**TASK REQUIREMENTS**: Copy out, word for word, the entries from the line containing "Where should I click to: Select custom" through the line containing "point(920,80)", including both of those lines.

Excerpt from a dataset:
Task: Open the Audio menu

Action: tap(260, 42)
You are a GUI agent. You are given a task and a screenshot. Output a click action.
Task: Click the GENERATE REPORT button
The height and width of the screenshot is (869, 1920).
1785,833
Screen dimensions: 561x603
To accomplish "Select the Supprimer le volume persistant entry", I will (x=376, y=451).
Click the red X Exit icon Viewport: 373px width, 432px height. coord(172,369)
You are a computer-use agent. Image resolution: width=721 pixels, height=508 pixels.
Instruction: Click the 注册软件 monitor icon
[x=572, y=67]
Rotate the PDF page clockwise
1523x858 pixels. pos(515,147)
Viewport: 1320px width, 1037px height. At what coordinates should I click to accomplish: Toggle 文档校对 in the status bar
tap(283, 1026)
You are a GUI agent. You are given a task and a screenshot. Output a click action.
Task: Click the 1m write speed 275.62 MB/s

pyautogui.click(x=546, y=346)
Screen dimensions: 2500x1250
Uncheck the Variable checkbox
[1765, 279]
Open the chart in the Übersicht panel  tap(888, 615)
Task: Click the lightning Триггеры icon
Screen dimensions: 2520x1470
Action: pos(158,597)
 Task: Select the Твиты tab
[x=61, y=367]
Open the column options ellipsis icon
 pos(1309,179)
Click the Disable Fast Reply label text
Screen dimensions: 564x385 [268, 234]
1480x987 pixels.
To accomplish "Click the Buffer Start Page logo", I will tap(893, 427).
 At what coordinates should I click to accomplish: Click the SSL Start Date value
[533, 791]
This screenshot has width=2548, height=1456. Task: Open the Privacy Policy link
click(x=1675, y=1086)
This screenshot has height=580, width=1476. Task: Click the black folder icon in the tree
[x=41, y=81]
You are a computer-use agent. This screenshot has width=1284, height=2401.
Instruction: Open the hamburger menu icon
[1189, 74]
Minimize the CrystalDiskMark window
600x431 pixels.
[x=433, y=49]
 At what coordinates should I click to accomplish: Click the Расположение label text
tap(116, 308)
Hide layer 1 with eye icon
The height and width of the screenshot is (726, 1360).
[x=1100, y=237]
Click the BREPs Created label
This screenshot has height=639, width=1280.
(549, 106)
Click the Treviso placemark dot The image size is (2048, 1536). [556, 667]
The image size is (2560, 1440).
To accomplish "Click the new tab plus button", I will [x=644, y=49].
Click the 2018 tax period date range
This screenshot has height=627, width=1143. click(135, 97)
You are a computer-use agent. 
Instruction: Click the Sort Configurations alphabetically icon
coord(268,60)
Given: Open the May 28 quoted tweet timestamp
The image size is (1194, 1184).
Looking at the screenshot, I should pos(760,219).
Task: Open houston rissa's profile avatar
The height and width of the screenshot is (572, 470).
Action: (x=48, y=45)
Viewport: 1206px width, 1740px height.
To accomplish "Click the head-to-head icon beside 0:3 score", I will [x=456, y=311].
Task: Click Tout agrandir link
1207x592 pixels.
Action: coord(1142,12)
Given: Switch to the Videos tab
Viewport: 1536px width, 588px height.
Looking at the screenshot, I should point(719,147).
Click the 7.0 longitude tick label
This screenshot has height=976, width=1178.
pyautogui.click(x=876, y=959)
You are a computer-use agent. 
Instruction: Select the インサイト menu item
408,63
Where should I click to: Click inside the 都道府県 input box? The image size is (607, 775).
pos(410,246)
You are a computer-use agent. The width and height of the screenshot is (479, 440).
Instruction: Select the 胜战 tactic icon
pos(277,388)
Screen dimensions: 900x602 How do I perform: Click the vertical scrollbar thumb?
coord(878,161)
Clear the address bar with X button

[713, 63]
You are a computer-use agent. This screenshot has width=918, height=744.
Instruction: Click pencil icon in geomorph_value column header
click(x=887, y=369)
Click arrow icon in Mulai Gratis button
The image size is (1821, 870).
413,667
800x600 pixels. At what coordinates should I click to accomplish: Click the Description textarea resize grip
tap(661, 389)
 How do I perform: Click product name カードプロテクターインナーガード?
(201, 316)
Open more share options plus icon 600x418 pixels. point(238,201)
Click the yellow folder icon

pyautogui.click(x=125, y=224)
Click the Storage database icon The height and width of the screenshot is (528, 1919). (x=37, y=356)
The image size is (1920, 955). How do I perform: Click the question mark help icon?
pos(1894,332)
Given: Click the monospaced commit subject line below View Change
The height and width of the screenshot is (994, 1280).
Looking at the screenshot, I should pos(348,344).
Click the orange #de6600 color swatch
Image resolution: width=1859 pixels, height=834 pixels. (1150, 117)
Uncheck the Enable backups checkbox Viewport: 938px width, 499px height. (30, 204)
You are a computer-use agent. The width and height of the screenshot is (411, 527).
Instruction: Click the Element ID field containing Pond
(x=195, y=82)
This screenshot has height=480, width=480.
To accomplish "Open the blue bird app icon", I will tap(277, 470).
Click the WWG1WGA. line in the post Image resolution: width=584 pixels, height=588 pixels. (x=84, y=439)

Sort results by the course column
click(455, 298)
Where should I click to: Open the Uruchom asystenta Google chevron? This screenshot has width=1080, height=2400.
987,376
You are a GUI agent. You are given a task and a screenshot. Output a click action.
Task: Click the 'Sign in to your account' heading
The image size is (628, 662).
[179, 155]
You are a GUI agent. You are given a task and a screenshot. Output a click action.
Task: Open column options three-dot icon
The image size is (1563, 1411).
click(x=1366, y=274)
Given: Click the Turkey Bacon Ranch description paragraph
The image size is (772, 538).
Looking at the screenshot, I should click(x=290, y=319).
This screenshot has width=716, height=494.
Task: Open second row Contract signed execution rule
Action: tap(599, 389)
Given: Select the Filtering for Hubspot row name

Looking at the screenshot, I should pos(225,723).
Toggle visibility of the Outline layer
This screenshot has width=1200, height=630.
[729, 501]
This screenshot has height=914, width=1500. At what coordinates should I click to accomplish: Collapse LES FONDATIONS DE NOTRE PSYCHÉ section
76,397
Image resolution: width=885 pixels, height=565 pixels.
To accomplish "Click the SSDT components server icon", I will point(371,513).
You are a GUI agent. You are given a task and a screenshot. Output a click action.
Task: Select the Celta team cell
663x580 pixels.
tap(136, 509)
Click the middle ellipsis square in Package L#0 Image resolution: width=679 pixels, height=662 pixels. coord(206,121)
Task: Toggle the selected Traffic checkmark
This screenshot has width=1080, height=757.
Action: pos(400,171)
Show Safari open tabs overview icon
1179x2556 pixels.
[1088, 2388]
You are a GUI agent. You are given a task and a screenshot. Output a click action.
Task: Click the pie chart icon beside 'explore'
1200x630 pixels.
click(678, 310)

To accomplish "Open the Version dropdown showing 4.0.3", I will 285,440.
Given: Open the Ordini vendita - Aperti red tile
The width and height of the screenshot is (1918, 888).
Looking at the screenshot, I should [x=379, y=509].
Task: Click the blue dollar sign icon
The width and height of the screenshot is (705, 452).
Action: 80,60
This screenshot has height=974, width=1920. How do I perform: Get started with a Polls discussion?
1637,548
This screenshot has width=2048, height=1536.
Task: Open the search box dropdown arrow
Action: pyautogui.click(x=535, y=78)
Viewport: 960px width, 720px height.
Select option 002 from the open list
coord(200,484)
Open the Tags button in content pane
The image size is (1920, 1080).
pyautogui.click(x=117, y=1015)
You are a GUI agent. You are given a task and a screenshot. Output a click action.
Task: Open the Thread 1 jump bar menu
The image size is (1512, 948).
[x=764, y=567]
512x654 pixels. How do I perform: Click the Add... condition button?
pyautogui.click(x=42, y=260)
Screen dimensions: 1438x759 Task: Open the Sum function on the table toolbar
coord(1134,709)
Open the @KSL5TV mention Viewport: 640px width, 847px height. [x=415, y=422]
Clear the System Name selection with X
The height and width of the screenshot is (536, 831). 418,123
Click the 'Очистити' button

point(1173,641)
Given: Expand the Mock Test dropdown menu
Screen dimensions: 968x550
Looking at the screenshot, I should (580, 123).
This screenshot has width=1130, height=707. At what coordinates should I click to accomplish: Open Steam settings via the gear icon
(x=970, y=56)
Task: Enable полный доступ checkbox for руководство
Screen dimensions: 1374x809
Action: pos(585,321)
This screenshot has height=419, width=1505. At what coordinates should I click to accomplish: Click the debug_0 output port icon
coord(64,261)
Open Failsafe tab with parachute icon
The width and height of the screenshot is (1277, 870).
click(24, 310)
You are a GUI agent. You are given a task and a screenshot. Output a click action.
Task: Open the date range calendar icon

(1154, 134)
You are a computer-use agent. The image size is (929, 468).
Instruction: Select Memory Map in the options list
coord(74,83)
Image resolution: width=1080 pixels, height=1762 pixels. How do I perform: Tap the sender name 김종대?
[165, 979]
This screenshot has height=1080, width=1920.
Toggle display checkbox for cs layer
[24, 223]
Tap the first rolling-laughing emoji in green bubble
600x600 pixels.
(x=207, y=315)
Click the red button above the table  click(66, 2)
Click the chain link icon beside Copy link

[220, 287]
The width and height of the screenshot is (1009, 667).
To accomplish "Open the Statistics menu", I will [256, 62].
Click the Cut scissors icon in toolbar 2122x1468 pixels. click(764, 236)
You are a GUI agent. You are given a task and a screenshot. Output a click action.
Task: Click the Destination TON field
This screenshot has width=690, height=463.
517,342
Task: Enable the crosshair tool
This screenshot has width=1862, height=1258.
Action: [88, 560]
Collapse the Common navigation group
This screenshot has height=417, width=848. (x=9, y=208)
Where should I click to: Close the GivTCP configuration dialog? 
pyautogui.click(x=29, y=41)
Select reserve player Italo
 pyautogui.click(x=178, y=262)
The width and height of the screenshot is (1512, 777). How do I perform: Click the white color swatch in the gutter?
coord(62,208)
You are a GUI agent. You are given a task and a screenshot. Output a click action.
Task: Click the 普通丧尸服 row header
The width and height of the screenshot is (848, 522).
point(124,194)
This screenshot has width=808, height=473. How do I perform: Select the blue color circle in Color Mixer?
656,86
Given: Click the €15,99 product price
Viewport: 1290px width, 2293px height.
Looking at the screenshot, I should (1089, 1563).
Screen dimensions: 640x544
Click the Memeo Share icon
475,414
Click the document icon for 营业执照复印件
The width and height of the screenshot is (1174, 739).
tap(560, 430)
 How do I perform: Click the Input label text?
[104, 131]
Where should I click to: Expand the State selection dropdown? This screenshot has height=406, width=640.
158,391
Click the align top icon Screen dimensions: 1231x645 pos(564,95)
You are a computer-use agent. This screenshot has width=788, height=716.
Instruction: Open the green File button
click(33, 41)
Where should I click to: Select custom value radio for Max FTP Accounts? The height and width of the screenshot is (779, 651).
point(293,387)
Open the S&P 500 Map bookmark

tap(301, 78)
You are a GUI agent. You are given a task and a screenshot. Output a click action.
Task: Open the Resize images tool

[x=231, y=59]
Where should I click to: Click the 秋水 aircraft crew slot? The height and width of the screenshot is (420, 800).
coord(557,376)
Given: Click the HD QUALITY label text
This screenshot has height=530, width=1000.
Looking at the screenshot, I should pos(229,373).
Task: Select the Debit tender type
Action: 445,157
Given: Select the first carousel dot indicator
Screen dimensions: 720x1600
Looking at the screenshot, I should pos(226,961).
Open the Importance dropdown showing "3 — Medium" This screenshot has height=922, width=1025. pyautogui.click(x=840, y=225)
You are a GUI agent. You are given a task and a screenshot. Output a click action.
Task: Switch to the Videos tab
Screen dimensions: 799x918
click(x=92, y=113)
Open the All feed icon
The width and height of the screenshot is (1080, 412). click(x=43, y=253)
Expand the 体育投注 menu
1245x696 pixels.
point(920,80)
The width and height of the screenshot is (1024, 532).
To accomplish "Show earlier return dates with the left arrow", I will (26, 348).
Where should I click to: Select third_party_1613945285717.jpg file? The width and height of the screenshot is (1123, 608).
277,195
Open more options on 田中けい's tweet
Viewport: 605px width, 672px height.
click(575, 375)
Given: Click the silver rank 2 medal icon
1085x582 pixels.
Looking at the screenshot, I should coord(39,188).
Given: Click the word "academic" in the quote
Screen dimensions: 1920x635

**TASK ANSWER**:
Where should I click to: Select custom value radio for Max FTP Accounts? The height and width of the screenshot is (779, 651).
point(293,387)
Open the S&P 500 Map bookmark

tap(301, 78)
You are a GUI agent. You are given a task and a screenshot. Output a click action.
Task: Open the Resize images tool

[x=231, y=59]
Where should I click to: Click the 秋水 aircraft crew slot? The height and width of the screenshot is (420, 800).
coord(557,376)
Given: Click the HD QUALITY label text
This screenshot has height=530, width=1000.
Looking at the screenshot, I should pos(229,373).
Task: Select the Debit tender type
Action: 445,157
Given: Select the first carousel dot indicator
Screen dimensions: 720x1600
Looking at the screenshot, I should pos(226,961).
Open the Importance dropdown showing "3 — Medium" This screenshot has height=922, width=1025. pyautogui.click(x=840, y=225)
You are a GUI agent. You are given a task and a screenshot. Output a click action.
Task: Switch to the Videos tab
Screen dimensions: 799x918
click(x=92, y=113)
Open the All feed icon
The width and height of the screenshot is (1080, 412). click(x=43, y=253)
Expand the 体育投注 menu
1245x696 pixels.
point(920,80)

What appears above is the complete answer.